• **Exercise objective**: Without the pictures, can you quote each line below exactly?

Items from a dataset
++++++++

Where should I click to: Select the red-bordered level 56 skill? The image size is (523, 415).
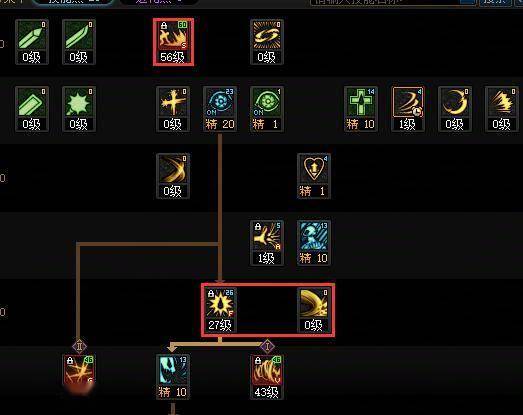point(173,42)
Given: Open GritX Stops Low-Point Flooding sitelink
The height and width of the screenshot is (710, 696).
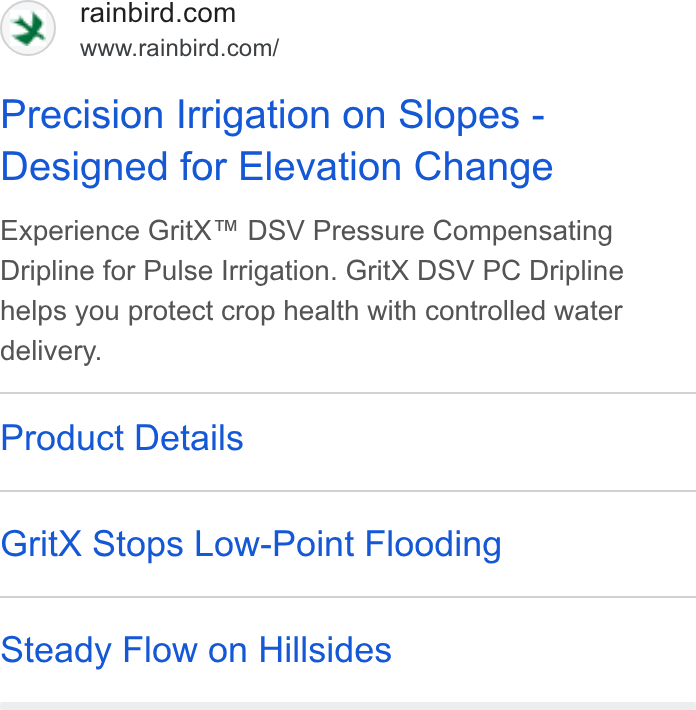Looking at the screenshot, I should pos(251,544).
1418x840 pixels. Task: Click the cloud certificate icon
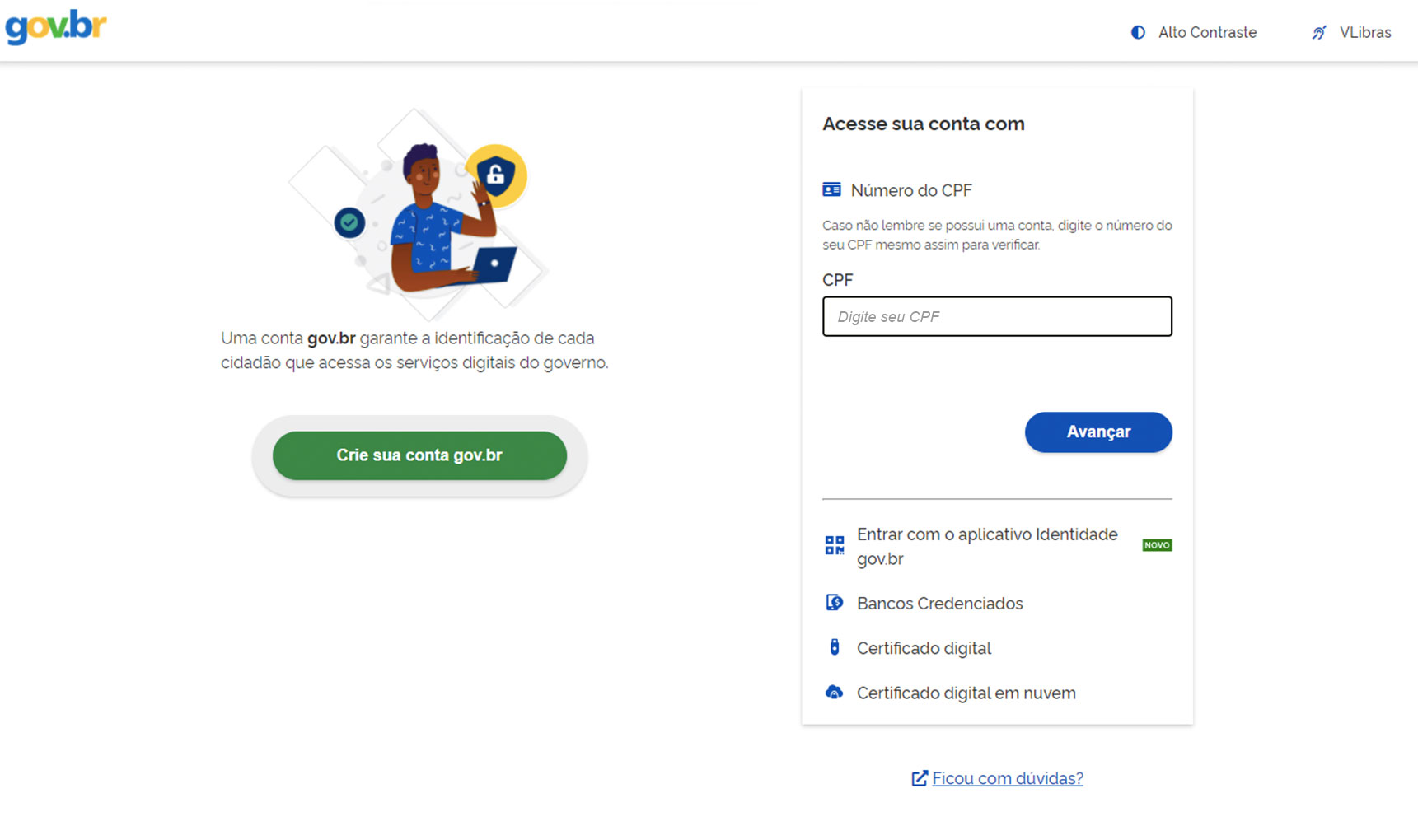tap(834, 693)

++++++++

• **Reply**:
Where should I click to: Select the red-bordered level 56 skill? The image size is (523, 415).
point(173,42)
Given: Open GritX Stops Low-Point Flooding sitelink
The height and width of the screenshot is (710, 696).
Looking at the screenshot, I should pos(251,544).
1418x840 pixels. Task: Click the cloud certificate icon
tap(834, 693)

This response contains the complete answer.